Chapter 29. Conceived in Liberty 29. Rhode Island Holds Out
29. Rhode Island Holds Out
Almost on cue, now the Constitution received its first positive and emphatic setback. Predictably it came from Rogues’ Island. Little Rhode Island had been the only state that had staunchly, though by a close margin, refused to send delegates to the Constitution Convention. Now, in March 1788 the Rhode Island Assembly refused to call a state convention, and instead, by a heavy majority, it very democratically decided to turn this momentous decision over to the people in the various towns of the state. The Assembly thus overrode the absurd decision of the Federalist minority that the state was somehow duty-bound to hold a convention even if the majority were opposed.
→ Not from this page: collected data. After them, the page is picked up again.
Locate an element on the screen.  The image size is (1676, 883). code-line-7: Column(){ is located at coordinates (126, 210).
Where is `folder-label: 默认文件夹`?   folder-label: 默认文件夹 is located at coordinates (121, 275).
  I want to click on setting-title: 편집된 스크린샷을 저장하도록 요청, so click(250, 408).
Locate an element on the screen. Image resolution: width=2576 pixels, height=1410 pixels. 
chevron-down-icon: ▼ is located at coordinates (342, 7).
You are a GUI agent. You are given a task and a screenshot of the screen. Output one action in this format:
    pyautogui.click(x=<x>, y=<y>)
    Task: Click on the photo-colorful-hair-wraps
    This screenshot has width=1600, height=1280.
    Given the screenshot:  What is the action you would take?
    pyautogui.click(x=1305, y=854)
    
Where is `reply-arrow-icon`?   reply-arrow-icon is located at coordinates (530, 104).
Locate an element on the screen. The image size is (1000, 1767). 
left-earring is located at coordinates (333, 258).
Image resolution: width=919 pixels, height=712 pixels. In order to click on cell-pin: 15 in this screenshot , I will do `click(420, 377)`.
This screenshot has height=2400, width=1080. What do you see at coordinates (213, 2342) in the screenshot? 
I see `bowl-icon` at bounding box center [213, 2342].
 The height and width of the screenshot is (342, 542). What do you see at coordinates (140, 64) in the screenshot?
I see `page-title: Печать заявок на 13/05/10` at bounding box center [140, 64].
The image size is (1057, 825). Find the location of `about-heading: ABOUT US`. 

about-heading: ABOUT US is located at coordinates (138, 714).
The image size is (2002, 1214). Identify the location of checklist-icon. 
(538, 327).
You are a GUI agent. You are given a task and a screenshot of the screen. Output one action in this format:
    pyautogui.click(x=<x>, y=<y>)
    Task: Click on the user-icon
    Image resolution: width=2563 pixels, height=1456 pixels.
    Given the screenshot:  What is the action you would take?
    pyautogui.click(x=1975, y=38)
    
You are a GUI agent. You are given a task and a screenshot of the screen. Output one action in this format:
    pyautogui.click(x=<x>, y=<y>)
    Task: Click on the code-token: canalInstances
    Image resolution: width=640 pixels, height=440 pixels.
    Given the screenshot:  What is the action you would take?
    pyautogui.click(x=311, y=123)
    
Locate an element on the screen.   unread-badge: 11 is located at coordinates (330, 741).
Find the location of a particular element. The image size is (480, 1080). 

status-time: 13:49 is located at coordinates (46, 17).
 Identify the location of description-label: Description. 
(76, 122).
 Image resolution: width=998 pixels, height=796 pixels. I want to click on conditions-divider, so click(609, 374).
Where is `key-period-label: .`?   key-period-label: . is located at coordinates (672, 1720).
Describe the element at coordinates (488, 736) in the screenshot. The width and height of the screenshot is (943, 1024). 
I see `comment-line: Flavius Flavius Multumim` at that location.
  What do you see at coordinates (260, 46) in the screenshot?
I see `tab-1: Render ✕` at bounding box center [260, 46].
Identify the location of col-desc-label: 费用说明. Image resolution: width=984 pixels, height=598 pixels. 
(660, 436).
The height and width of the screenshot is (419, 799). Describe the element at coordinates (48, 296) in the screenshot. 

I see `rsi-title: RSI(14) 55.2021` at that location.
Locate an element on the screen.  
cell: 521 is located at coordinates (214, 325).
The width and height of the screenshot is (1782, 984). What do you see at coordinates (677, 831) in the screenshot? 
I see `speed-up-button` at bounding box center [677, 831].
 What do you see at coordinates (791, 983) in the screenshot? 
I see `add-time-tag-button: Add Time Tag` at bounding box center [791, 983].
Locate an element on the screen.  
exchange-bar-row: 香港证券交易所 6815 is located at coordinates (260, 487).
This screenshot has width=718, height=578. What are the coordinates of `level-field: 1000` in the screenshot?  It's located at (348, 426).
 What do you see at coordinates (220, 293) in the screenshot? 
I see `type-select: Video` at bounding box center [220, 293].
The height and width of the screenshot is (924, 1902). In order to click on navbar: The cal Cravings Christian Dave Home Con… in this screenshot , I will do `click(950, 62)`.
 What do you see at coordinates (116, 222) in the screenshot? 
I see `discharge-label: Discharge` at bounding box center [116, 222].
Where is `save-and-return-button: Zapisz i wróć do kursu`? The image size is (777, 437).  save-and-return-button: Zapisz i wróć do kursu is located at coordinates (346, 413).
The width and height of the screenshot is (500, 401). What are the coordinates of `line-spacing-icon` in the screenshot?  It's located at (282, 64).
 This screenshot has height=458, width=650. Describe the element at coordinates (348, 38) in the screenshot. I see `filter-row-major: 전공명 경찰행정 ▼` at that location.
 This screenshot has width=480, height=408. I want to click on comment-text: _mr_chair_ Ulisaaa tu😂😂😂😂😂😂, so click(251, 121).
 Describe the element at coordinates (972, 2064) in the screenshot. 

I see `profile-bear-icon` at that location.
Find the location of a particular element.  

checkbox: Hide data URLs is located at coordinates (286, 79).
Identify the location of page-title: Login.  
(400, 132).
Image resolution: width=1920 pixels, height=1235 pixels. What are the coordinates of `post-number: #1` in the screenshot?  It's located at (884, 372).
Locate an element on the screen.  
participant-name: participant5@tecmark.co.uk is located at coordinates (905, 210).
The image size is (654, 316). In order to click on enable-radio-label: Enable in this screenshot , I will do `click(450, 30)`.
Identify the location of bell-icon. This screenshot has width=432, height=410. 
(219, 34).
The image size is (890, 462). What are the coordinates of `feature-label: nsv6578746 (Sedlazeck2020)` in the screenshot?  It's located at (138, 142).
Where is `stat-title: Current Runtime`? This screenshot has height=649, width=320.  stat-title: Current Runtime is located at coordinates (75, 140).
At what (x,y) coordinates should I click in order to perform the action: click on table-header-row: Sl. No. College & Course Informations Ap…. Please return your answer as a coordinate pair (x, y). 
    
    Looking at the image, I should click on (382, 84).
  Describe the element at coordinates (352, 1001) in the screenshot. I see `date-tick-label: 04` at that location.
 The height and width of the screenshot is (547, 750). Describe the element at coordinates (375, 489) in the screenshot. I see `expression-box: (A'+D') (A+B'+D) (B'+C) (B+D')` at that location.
The Federalists had quickly squashed an attempt in Massachusetts to turn the voting over to the towns, and now they boycotted the vote in most of the towns of Rhode Island. Hence, the vote of twenty-eight towns against the Constitution as against two in favor (Bristol and Little Compton) is quite misleading. The fact that almost no one voted in the two big port towns of Providence and Newport shows that both
places were overwhelmingly Federal. Professor Main, correcting for the towns with an abysmally low
total vote, estimates the true reflection of town sentiment in Rhode Island as twenty-three or twenty-four opposed to the Constitution, seven or six in favor (including the two main commercial centers of Providence and Newport, the bay towns of Bristol, Little Compton, Warren, and Jamestown, and Westerly on the old Narragansett coast). Once again the struggle over the Constitution was commercial-navigational versus rural-interior. Of the fourteen Rhode Island towns on the coast or bay, half were for and half were against the Constitution (and the two large ports were in favor); of the sixteen inland towns every single one was Antifederalist. The slave-plantation owners of the Narragansett lands also tended to be much less inimical to the Constitution than the rest of the interior.17- 17. [Editor’s footnote] Main, The Antifederalists, pp. 212–13.